AIDS had an impact on everyone, and most queer folks just “assumed” at the time that our number would be up a lot faster than our straight peers. Which, by in large, was actually true. To “out” yourself was to put yourself in danger. To go to a club was to invite harassment. Though I have to admit, those times seem much easier than now. If you gave me a choice of taking a random beating by a stranger vs being shot, I’d take the beating. At least then you could fight back.
I went with my gay friends to clubs a lot. I even DJ’d at one for a few months before it folded. What was different for me during that time was that coming out did two things: affirmed who I was, and then also made me look like less of an ally, less of a queer even. I was more queer hanging out as the straight fat pal gal than I was as the bisexual woman exploring what that meant to me. Admittedly, that hurt.
Lesbians turned me down because I had been with men. Gay men saw me as competition when I wasn’t before. The few bisexuals I did meet were all complicated, much like myself, and weirdly not interested in each other or were too scared to step out of the cover they had created for themselves in their relationships whether those were with queer partners or not. (And the gender didn’t matter as a bisexual. Based on my experiences we’re complicated lot. We enjoy more privilege than we realize at times, especially if we’re white.)
Queue polyamory.
Oddly enough, it was the one space that I felt was the safest to express my desires as a bisexual. As a large woman, I was more accepted, especially as the hook up or the weekender between two people. This is where I learned another term: “Unicorn.” I have to admit, I have a love/hate relationship with this term. A friend of mine made a drawing where he incorporated the Bi flag into the ridge crest of a triceratops and called it a bi-ceratops, and I’ve called myself that since he came up with it.

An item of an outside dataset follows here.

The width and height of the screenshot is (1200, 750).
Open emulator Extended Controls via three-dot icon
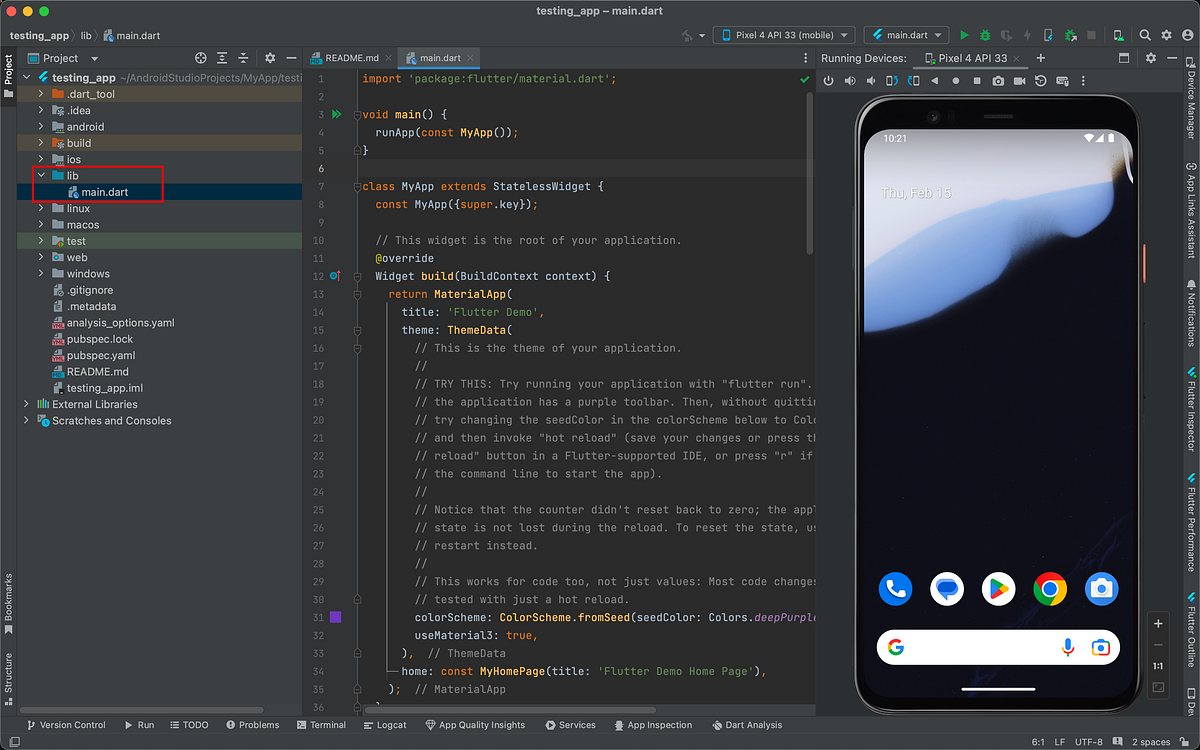click(x=1083, y=81)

I have a hypothesis that there are a lot more bisexuals in the closet, if only because we can hide better. We’ve learned to hide ourselves not only because of what we see our other queer peers deal with, but also at times, what we endure from our queer peers for not “picking a side.”
It has improved as more people have become openly bisexual. Though I think polyamory was more openly accepted first, which I think has helped a lot of bisexuals figure some things out.
But you’re here for the books, right?
My books, my characters are absolutely reflections of me. Of experiences. Of things I’ve seen. Of places I’ve been. Of people I’ve met. Of relationships I’ve had. Of things I would love to see in the world. Of others that I wish would have never happened.
Humans are messy. Queer people are no exception to that. Maybe some day I’ll write a couple or throuple that don’t have messy lives or their pasts don’t matter and all that matters is the present. (It’ll probably be a really old couple, or throuple that find each other late in life. Staring into that Autumn of life myself, I like the idea of it. We all die alone, but it’s nice to have a few friends, family, or lovers to count on at the end, or just to say goodbye to, say ‘see you next time,’ etc.
And that brings me back to Doe. “Sr.” was good. I highly recommend it.